* Data provided
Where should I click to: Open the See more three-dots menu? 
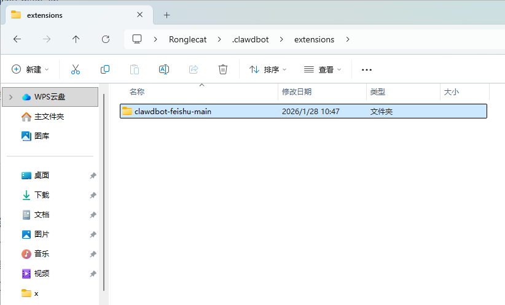[x=367, y=70]
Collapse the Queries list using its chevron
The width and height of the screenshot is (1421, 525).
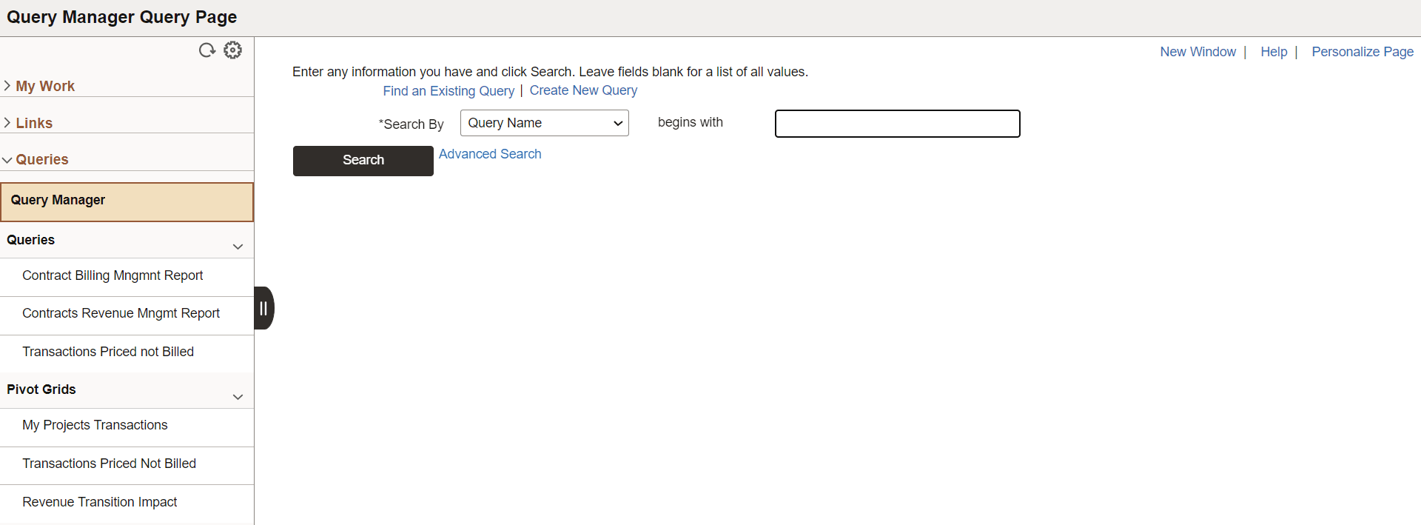point(238,246)
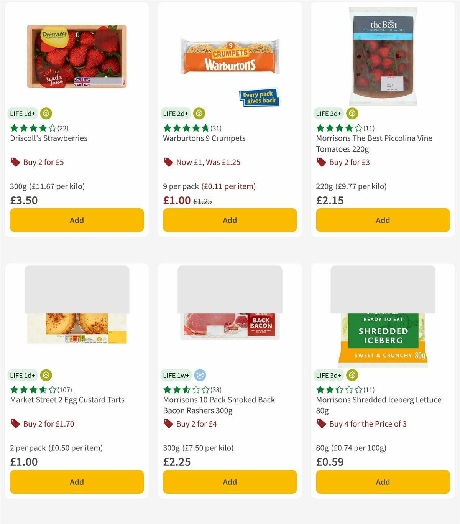The height and width of the screenshot is (524, 460).
Task: Click the leaf icon on the Shredded Iceberg Lettuce card
Action: [352, 375]
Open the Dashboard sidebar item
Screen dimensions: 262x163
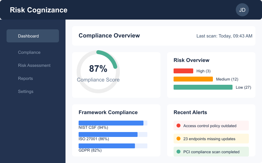point(33,36)
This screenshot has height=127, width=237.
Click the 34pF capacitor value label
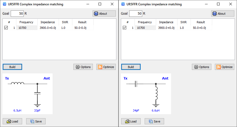[136, 110]
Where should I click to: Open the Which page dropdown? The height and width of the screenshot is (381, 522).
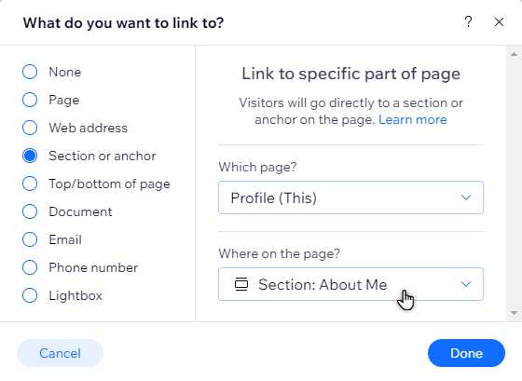tap(350, 197)
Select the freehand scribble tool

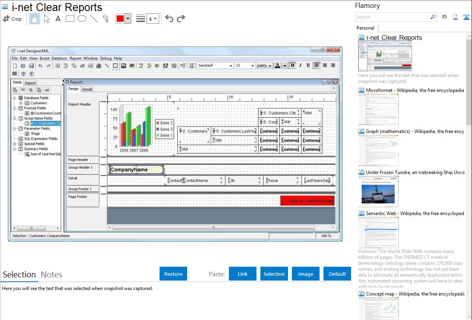105,19
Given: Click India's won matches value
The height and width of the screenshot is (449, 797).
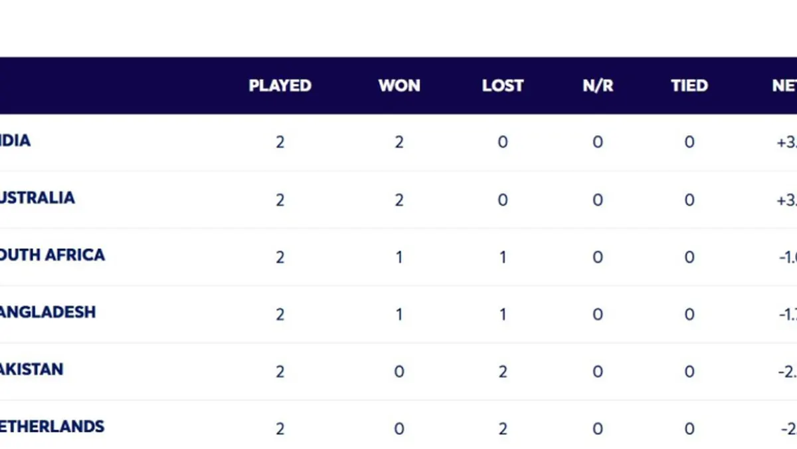Looking at the screenshot, I should pos(399,142).
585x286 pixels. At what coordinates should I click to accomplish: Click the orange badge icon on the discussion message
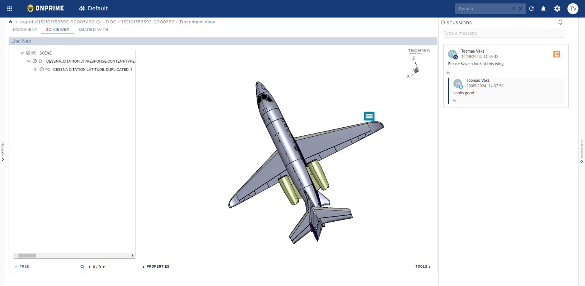click(x=557, y=54)
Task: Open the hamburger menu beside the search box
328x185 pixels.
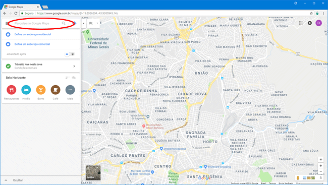Action: (x=7, y=23)
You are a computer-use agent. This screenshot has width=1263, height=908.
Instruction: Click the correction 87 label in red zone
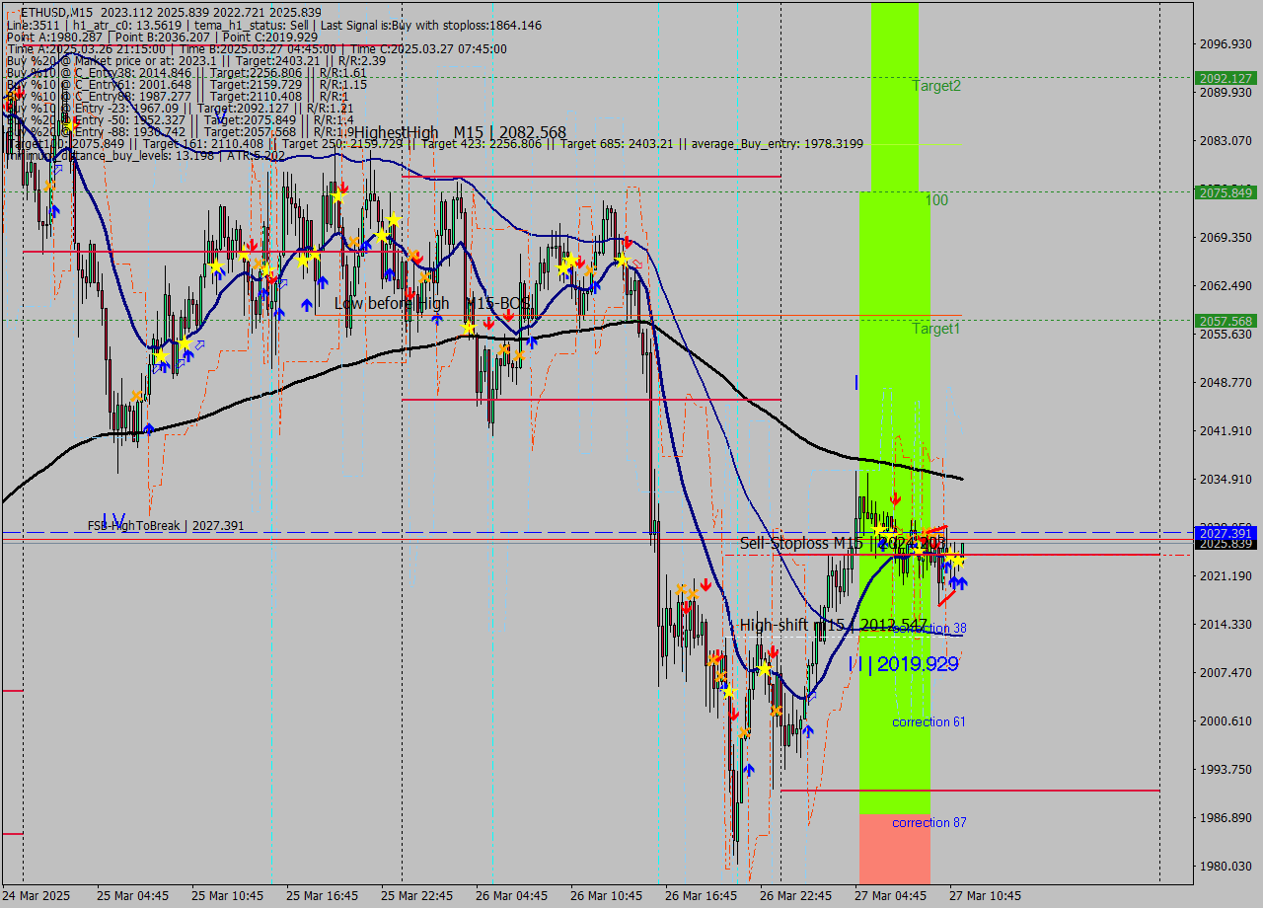click(929, 823)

* Assignment
Write out exactly the lines from the one that contains "Where should I click to: Open the Which" through the last line of the data above, both included. Leave every picture out.

* Solution for this task
Where should I click to: Open the Which page dropdown? The height and width of the screenshot is (381, 522).
tap(350, 197)
Select the freehand scribble tool

105,19
Given: Click India's won matches value
The height and width of the screenshot is (449, 797).
Looking at the screenshot, I should pos(399,142).
585x286 pixels. At what coordinates should I click to accomplish: Click the orange badge icon on the discussion message
click(x=557, y=54)
Task: Open the hamburger menu beside the search box
328x185 pixels.
Action: (x=7, y=23)
You are a computer-use agent. This screenshot has width=1263, height=908.
Instruction: Click the correction 87 label in red zone
click(929, 823)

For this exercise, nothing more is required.